Does this work for you or not? It should be doing roughly the same thing as your snippet.

My thinking was that converting each file into a parquet file was naive, and that the dataset interface would take care of some book-keeping if I informed it there was stream of data. That is, it would create the appropriate metadata files and generate N parquet blocks of standard size (eg 256 MB).

I'm in the process of adding some control over this to write_dataset. Take a look at ARROW-14426 for more details. Right now I believe write_dataset will create one giant parquet file for each partition with one row group for each input file. In the future these should both be configurable.

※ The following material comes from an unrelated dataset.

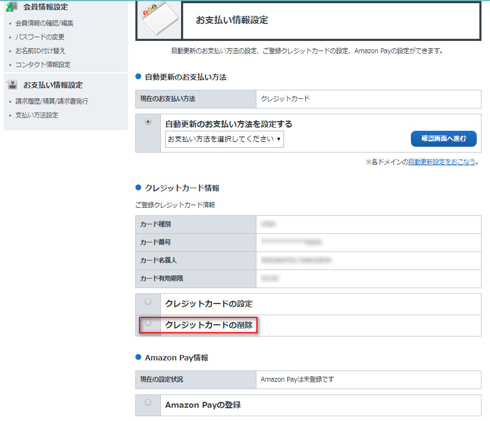Go to 会員情報の確認/編集
The height and width of the screenshot is (421, 490).
[44, 23]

asfimport commented 2 years ago

Weston Pace / @westonpace: I've created ARROW-14931 to add the missing format options.

asfimport commented 2 years ago

Damien Ready: Yes, quickly testing Joris' solution, it does create a parquet file from a csv.

Would be interested in getting some better control on the write_dataset functionality. In my current situation, the individual csv files are a reasonable size, but I can imagine where each file is small (say 1MB) or large (10+GBs) where I do not want to manage the splits/aggregation myself. In the event I wanted to use this new functionality (automatic evenly sized parquet files), would the above snippet I provided still be the correct approach or is there a different API that would streamline this?

asfimport commented 2 years ago

Weston Pace / @westonpace: As part of 7.0.0 I am working on ARROW-14426 / ARROW-14427 which should offer the customization you are after (assuming I understand your question correctly).